Can you update the lines from the one containing "The height and" through the end of the records by swapping "dotted line" for "dashed line" and keeping everything else the same? Return only those lines, without the pictures.

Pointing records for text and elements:
START
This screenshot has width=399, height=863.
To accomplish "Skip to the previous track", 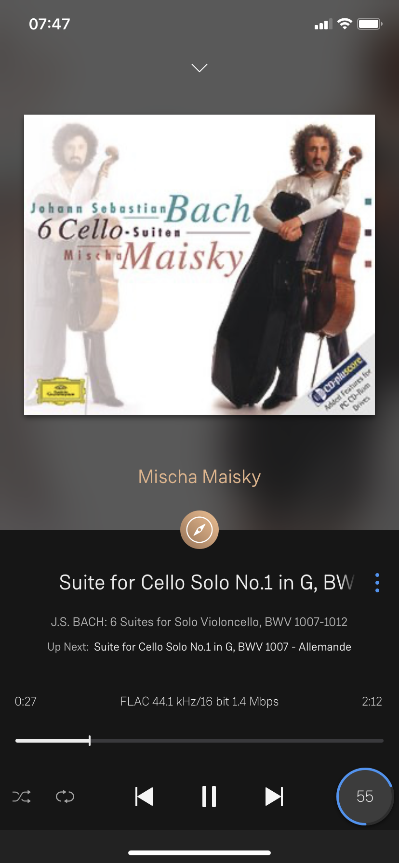I will click(144, 797).
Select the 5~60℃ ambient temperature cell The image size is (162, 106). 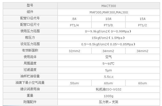click(x=109, y=64)
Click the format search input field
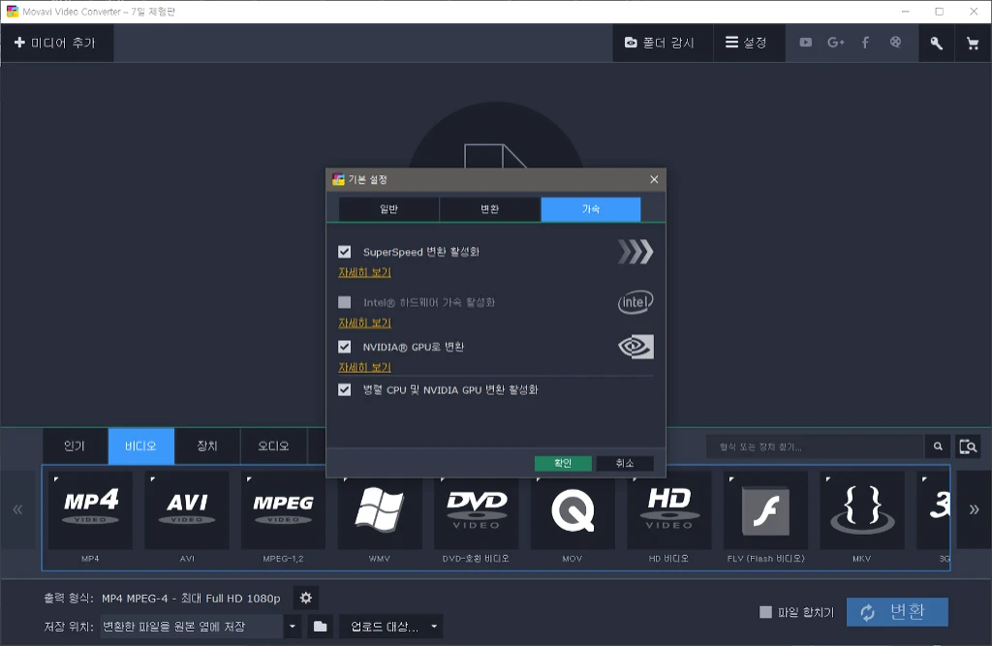Screen dimensions: 992x646 [x=814, y=446]
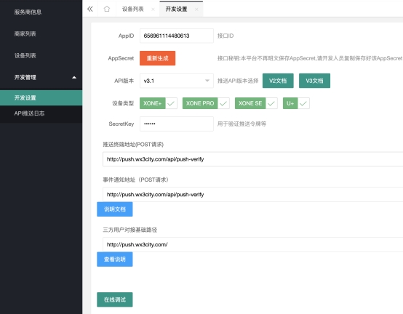The image size is (403, 314).
Task: Go to home via house icon
Action: click(x=107, y=9)
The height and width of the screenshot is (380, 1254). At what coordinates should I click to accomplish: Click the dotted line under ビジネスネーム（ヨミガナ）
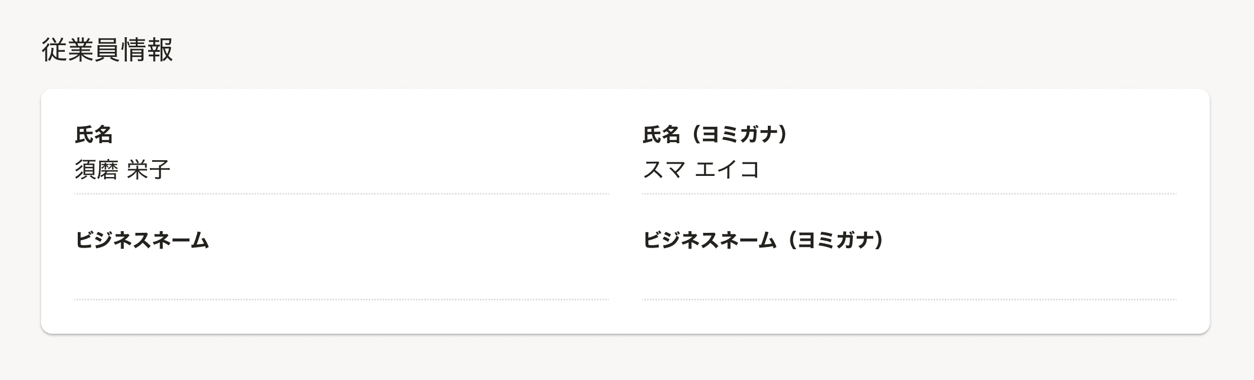(x=913, y=299)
END
FINISHED EXERCISE:
The height and width of the screenshot is (380, 1254). At what coordinates should I click to accomplish: Click the dashed line under ビジネスネーム（ヨミガナ）
(x=913, y=299)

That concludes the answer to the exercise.